── Recorded data

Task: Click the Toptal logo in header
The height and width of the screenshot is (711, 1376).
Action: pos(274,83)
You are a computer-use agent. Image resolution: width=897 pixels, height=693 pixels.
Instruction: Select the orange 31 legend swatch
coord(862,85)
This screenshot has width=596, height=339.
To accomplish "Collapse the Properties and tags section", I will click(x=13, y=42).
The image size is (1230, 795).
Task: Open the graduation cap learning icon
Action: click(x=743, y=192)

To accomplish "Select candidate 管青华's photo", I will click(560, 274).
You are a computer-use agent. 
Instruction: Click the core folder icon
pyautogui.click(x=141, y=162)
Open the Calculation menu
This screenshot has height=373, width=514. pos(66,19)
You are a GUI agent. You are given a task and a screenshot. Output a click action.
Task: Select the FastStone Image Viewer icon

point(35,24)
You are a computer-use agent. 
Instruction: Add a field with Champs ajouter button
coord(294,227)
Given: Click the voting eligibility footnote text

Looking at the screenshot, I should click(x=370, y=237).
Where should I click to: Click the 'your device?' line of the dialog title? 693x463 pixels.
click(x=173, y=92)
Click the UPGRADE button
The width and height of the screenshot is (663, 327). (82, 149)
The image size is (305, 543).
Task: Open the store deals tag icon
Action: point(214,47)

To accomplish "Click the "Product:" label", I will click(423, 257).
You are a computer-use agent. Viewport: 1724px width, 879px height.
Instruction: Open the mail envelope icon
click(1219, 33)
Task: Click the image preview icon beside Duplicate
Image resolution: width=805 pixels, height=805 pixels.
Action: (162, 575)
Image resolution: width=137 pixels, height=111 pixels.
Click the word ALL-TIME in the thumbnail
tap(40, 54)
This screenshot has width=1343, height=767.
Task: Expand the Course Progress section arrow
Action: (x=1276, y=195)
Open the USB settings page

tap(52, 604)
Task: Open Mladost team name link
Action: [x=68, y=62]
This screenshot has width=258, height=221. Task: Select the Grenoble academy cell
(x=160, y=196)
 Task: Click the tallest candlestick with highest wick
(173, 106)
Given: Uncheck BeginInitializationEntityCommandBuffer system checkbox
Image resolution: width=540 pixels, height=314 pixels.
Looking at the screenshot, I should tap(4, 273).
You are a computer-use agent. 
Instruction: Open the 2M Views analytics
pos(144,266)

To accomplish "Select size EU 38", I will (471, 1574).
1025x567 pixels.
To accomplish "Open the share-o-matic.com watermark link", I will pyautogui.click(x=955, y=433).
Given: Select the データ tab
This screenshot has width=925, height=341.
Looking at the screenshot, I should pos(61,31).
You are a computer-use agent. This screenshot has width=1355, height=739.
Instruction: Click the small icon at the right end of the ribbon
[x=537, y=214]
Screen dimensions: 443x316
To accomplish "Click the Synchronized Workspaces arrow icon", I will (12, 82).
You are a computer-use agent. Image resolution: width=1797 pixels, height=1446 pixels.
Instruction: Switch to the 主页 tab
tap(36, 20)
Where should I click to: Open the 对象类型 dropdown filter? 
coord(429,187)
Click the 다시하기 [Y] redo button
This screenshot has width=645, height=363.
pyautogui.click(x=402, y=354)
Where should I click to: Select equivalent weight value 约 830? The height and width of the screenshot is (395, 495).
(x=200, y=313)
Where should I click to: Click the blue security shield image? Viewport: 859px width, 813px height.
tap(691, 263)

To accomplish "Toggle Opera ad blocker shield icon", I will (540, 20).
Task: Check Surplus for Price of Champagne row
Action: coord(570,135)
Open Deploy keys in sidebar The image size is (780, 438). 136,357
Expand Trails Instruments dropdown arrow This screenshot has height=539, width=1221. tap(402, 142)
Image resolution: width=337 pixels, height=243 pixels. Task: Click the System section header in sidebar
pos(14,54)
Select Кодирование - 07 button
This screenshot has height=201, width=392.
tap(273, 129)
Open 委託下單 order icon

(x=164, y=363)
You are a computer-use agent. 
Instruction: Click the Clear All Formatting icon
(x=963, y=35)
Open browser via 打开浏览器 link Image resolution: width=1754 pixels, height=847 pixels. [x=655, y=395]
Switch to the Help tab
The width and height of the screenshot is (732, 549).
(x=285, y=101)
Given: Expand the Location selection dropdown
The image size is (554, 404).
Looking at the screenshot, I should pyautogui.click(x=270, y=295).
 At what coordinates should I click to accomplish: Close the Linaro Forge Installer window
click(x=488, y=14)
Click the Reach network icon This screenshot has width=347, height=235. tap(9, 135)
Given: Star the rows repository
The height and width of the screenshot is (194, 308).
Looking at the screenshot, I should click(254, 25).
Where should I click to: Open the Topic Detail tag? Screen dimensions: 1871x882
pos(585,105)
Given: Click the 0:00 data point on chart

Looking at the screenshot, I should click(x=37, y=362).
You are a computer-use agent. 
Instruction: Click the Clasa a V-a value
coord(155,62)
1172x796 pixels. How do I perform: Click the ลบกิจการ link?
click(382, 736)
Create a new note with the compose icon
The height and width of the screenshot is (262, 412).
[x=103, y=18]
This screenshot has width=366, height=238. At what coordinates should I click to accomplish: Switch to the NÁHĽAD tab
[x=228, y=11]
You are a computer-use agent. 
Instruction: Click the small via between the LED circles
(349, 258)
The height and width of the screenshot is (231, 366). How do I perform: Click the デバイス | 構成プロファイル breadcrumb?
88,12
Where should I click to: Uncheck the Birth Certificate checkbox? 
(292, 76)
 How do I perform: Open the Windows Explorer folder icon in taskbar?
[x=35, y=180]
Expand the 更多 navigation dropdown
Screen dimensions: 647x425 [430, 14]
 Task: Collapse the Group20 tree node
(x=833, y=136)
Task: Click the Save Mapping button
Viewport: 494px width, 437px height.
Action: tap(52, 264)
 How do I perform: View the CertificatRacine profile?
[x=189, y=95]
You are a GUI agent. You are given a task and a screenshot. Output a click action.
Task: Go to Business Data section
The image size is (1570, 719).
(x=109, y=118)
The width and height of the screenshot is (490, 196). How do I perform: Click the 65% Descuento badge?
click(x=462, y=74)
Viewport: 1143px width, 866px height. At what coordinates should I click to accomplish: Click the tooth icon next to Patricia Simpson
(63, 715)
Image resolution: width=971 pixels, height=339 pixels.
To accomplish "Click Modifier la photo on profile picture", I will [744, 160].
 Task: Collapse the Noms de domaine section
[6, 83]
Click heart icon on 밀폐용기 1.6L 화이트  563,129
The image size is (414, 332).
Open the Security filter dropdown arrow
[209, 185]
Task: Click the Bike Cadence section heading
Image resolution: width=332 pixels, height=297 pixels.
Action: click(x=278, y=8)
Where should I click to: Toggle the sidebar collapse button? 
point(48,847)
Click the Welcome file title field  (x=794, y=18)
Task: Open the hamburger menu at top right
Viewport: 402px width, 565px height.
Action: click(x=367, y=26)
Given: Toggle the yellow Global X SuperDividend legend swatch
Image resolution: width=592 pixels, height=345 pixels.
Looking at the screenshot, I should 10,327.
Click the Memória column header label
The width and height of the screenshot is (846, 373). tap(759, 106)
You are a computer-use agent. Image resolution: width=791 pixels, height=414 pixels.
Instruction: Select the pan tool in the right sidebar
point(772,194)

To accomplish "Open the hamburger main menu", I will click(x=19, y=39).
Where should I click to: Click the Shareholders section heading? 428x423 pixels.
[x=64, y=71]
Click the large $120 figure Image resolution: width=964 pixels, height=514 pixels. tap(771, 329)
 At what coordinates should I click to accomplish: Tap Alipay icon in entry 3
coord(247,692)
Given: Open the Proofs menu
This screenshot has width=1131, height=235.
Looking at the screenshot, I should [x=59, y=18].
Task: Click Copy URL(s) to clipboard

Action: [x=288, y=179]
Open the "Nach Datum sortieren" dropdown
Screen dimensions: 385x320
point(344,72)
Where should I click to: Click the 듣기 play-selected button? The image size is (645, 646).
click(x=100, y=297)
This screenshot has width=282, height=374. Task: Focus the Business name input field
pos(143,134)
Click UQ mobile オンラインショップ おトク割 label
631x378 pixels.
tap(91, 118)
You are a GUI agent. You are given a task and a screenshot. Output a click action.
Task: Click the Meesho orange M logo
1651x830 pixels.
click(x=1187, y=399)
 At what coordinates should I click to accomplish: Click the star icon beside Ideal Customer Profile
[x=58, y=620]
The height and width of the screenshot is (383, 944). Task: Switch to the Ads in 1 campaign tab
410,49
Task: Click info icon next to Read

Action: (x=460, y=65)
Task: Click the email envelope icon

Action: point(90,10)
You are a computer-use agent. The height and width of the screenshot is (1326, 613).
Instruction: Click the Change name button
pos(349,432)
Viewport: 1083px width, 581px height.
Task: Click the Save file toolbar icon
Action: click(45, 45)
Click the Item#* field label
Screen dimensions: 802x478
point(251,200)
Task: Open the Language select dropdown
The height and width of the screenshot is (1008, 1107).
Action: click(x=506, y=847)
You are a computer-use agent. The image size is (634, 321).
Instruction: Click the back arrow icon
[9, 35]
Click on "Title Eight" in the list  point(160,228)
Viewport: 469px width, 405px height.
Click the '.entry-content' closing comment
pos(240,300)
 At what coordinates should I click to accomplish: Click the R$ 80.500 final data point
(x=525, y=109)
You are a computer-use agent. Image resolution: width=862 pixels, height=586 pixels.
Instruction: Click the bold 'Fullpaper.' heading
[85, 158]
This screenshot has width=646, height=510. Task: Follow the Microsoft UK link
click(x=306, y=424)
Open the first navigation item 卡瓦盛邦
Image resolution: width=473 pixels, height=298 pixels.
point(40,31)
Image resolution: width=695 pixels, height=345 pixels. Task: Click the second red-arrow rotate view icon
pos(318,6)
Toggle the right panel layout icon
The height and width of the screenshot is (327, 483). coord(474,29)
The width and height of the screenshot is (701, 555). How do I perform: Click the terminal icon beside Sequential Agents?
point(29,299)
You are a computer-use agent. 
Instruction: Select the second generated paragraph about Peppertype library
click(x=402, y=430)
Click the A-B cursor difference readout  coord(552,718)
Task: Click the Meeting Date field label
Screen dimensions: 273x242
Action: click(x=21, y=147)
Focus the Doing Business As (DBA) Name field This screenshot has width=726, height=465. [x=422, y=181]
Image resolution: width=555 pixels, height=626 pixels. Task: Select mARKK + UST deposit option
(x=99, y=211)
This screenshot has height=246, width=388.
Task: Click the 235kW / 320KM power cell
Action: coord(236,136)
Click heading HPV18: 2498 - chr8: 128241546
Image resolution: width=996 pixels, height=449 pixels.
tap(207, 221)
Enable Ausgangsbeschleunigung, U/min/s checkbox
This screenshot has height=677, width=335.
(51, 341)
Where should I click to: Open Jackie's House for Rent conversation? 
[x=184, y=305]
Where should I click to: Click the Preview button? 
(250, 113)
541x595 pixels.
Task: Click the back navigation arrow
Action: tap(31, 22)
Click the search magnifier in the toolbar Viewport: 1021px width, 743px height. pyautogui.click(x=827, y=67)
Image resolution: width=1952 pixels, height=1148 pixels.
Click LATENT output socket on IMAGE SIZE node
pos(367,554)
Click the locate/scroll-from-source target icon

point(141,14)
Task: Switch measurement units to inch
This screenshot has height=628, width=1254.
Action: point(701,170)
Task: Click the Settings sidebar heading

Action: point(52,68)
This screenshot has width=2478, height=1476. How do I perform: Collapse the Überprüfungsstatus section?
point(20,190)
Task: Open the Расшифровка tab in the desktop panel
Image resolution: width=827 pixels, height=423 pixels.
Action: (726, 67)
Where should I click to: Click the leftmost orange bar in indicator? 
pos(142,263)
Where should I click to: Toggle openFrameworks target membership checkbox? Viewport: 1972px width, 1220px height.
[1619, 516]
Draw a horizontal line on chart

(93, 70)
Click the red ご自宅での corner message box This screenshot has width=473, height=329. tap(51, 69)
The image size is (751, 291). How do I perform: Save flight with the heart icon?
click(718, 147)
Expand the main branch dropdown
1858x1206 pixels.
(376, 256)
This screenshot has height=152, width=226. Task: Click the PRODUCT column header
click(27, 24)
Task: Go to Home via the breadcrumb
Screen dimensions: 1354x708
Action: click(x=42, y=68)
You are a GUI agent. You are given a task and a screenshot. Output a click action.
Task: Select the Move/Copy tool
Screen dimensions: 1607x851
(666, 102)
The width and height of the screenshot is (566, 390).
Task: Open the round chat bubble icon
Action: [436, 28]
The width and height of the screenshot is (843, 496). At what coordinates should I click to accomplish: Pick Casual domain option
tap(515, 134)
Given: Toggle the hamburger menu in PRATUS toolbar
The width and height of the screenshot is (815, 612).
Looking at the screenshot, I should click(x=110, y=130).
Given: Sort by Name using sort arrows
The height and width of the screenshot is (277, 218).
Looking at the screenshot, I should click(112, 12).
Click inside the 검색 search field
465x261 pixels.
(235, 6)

────

In the material above, how many lines contain the string "sidebar"? Give only the number.

5